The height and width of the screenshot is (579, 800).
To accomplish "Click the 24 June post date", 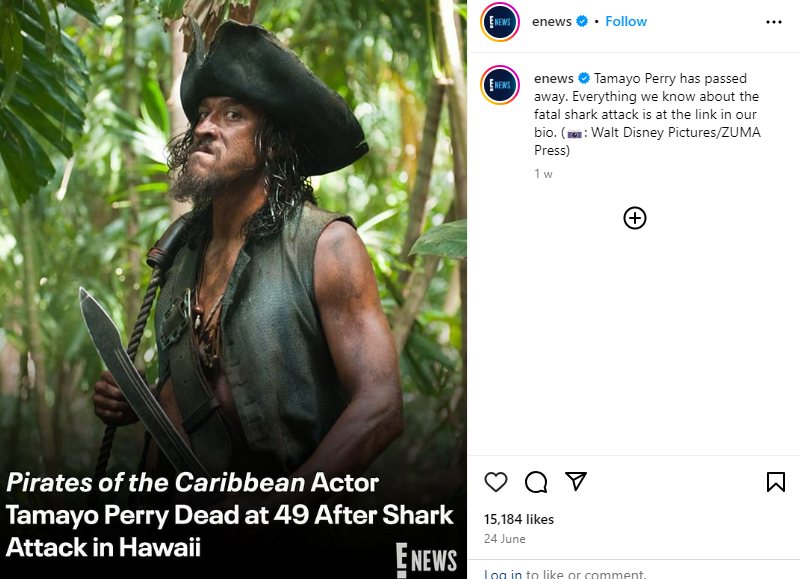I will (x=507, y=539).
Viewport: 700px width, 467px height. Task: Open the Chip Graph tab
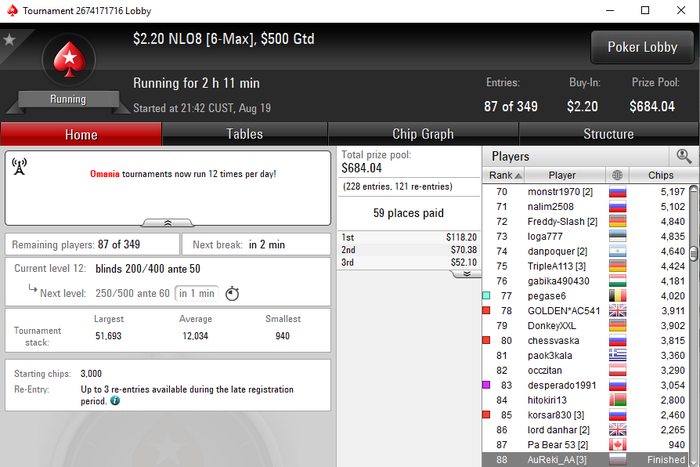point(423,134)
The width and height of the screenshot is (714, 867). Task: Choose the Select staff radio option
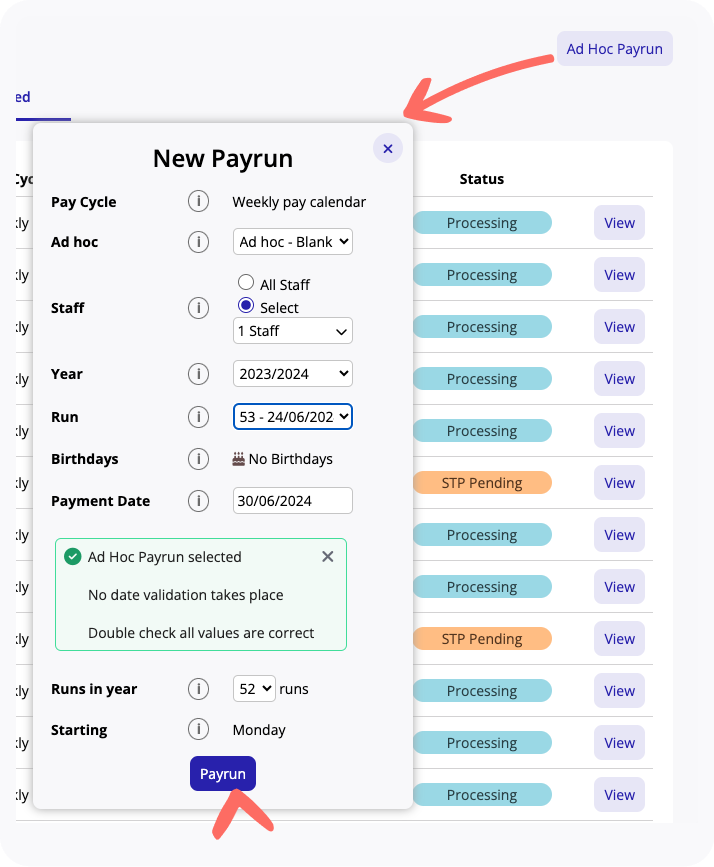pos(246,306)
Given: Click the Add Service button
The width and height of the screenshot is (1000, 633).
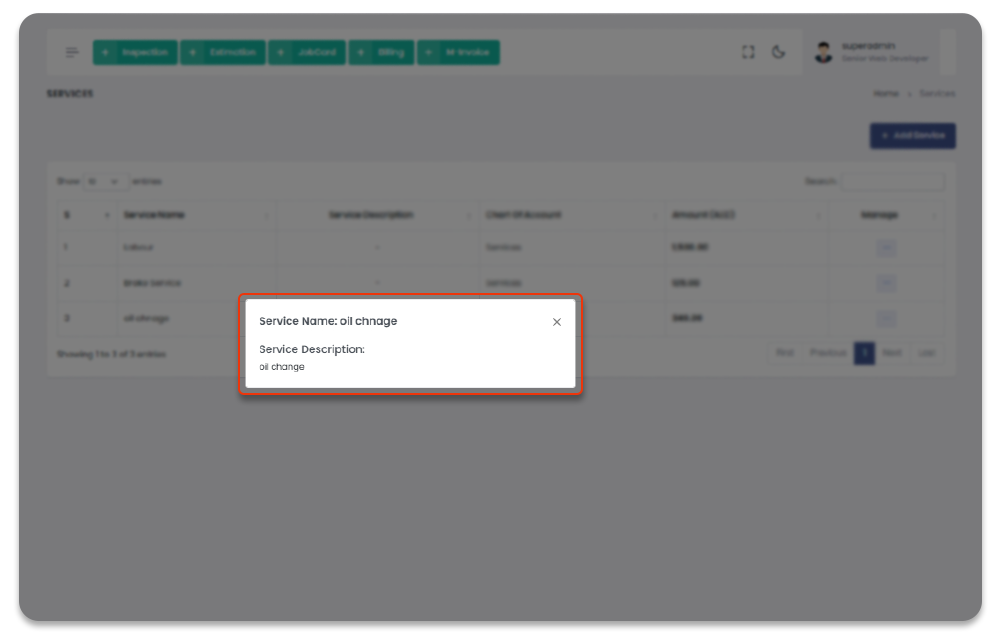Looking at the screenshot, I should (x=912, y=136).
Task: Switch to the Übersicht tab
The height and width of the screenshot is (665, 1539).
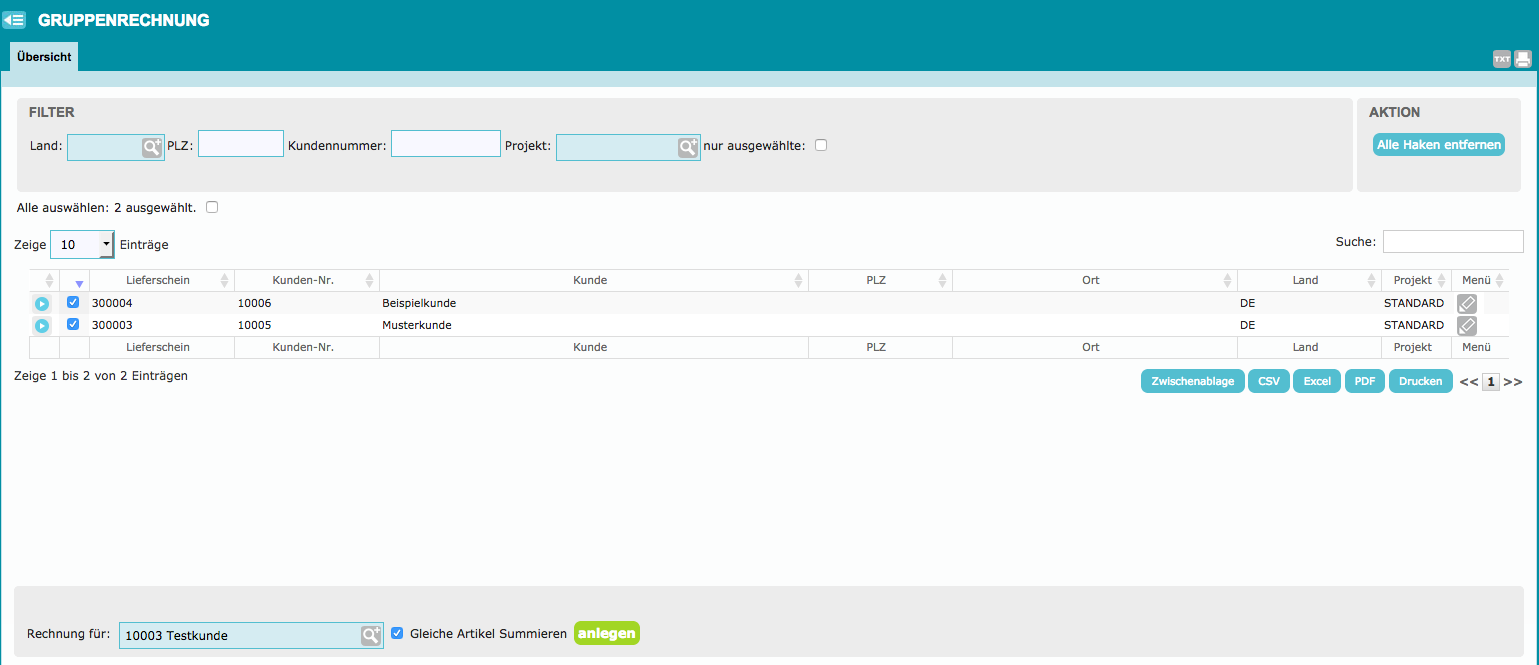Action: pos(44,57)
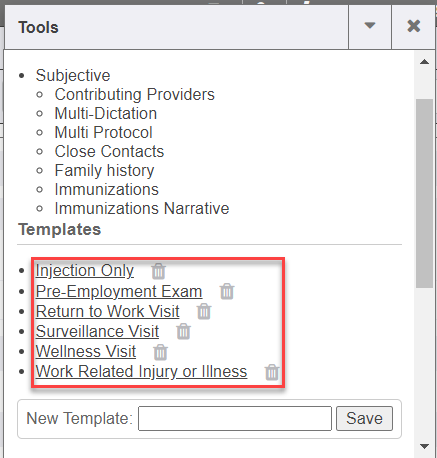
Task: Open the Injection Only template link
Action: [x=85, y=271]
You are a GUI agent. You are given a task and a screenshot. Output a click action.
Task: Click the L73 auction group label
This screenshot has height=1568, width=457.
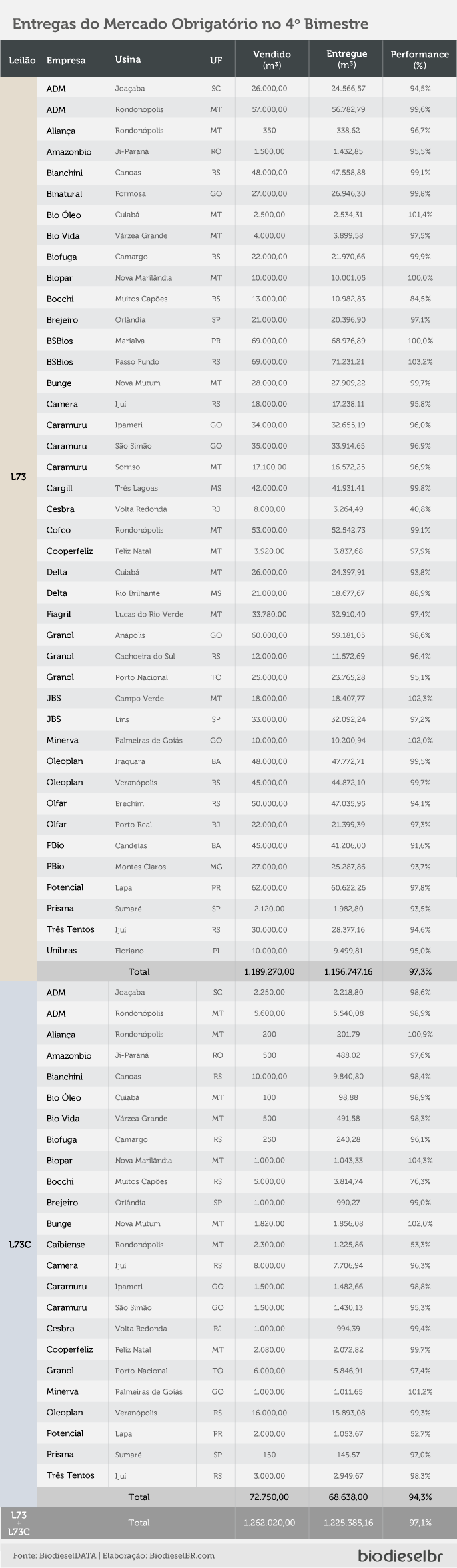(x=18, y=477)
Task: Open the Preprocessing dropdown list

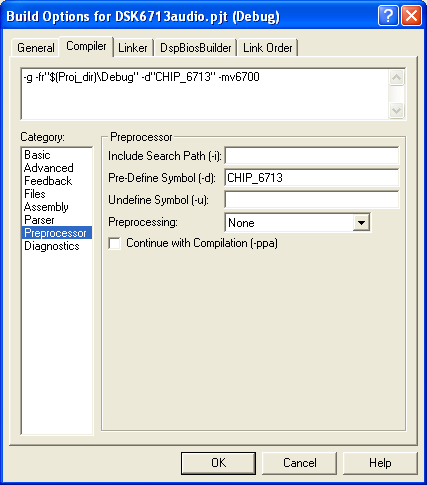Action: [361, 223]
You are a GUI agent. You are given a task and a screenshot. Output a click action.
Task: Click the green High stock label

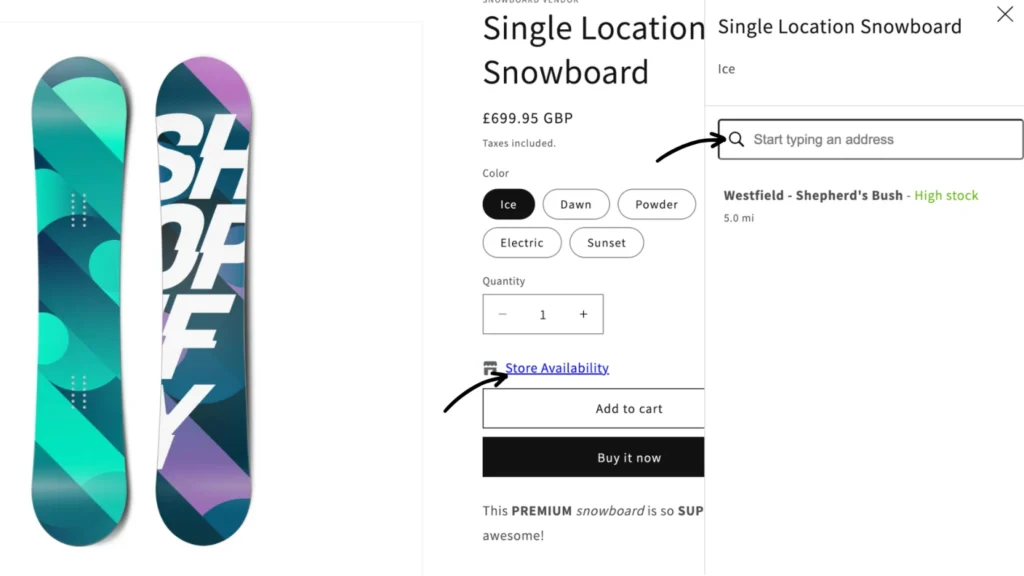click(x=946, y=196)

######

_WHAT YOU ARE ASKED TO DO_: Leave the pictures aside. Set down exactly the lines from the one with "Given: Click the Add Service button" through the final line of the listing above.

_YOUR RESPONSE_:
Given: Click the Add Service button
The width and height of the screenshot is (1000, 633).
Looking at the screenshot, I should (x=912, y=136).
Task: Switch to the Übersicht tab
The height and width of the screenshot is (665, 1539).
Action: pos(44,57)
Task: Open the Injection Only template link
Action: [x=85, y=271]
You are a GUI agent. You are given a task and a screenshot. Output a click action.
Task: Click the L73 auction group label
This screenshot has height=1568, width=457.
(x=18, y=477)
Task: Open the Preprocessing dropdown list

Action: [361, 223]
You are a GUI agent. You are given a task and a screenshot. Output a click action.
Task: Click the green High stock label

click(x=946, y=196)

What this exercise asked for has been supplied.